PASSAGE TO READ:
===

Saudi Arabian Guantanamo detainee dies in ‘apparent suicide’

SAN JUAN, Puerto Rico (AP) — A Saudi Arabian detainee died Wednesday at Guantanamo Bay prison and the US military said he apparently committed suicide.

Critics of the detention centre said the death showed the level of desperation among Guantanamo detainees.

In an unrelated incident, a Canadian detainee fired his American attorneys, leaving him without defence counsel ahead of his trial, his former US military attorney told the Associated Press on Wednesday. The detainee, Omar Khadr, is to be arraigned Monday and is one of only three of the roughly 380 Guantanamo prisoners to be charged with a crime.

The military did not identify the detainee who died or describe the manner of death. There are about 80 detainees from Saudi Arabia held at Guantanamo.

Guards at the US Naval Base in southeast Cuba found him in his cell unresponsive and not breathing Wednesday afternoon, the US military’s Southern Command said in a statement.

“They tried to save his life but he was pronounced dead,” said Mario Alvarez, a Miami-based spokesman for the command.

Lawyer Julia Tarver Mason, whose firm represents eight Saudi detainees at Guantanamo, said she has tried so far without success to learn from the government if the apparent suicide was by one of her clients.

“They are in the care of the United States government and that should mean that deaths should not occur,” Mason said.

It would be the fourth suicide at Guantanamo since the prison camp opened in January 2002. On June 10, 2006, two Saudi detainees and one Yemeni hanged themselves with sheets.

===

(Records from a data source)
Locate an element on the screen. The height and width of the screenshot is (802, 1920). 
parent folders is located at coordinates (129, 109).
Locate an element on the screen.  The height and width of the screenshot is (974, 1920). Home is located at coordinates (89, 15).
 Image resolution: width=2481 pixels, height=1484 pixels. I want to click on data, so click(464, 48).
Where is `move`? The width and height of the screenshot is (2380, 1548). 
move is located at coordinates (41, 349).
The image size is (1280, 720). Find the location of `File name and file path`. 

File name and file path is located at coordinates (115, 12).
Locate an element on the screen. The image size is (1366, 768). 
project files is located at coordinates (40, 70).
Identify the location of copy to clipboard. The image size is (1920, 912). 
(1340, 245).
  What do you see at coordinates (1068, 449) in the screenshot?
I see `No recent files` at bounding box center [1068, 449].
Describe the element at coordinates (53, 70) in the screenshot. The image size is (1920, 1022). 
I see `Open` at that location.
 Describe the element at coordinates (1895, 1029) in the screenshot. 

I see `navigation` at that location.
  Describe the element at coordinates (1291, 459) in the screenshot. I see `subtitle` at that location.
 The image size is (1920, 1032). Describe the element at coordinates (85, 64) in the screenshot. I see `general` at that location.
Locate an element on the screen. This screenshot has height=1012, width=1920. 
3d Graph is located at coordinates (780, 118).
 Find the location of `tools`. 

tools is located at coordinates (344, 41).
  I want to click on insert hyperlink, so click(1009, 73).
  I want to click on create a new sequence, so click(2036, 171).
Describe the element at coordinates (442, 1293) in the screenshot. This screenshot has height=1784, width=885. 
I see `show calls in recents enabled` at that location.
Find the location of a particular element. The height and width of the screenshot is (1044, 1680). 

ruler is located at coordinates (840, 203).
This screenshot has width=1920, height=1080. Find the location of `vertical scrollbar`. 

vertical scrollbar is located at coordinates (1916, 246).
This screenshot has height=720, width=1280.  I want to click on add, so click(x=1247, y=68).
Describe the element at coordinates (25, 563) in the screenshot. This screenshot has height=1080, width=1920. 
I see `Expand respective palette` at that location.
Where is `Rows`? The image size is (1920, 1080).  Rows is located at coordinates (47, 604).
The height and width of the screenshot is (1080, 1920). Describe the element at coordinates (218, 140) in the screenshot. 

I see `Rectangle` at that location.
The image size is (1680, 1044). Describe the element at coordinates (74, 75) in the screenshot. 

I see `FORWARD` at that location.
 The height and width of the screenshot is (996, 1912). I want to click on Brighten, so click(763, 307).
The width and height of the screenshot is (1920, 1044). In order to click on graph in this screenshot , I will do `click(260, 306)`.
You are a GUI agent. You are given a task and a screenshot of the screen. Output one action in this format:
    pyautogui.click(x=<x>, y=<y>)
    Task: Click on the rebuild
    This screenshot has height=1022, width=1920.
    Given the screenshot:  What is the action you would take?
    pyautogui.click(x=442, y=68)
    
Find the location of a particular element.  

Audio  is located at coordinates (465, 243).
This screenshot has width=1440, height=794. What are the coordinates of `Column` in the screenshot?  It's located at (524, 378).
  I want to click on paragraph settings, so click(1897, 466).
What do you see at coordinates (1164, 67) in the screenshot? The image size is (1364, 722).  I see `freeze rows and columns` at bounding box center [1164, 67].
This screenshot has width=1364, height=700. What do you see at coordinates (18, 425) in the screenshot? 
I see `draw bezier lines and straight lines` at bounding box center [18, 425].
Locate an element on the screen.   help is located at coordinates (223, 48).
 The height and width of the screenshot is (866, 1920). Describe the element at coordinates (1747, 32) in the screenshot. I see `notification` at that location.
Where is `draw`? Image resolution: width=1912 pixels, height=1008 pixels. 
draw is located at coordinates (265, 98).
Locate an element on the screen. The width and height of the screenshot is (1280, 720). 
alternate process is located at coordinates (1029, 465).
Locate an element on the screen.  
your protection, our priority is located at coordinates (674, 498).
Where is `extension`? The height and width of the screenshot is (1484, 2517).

===

WHAT YOU ARE ASKED TO DO: Transcribe part of the article on the Guantanamo detainee's death, starting at the words "Guards at the" and ending after "of her clients.". The lines are not needed for this work.

SOLUTION TO THIS PROBLEM:
Guards at the US Naval Base in southeast Cuba found him in his cell unresponsive and not breathing Wednesday afternoon, the US military’s Southern Command said in a statement.

“They tried to save his life but he was pronounced dead,” said Mario Alvarez, a Miami-based spokesman for the command.

Lawyer Julia Tarver Mason, whose firm represents eight Saudi detainees at Guantanamo, said she has tried so far without success to learn from the government if the apparent suicide was by one of her clients.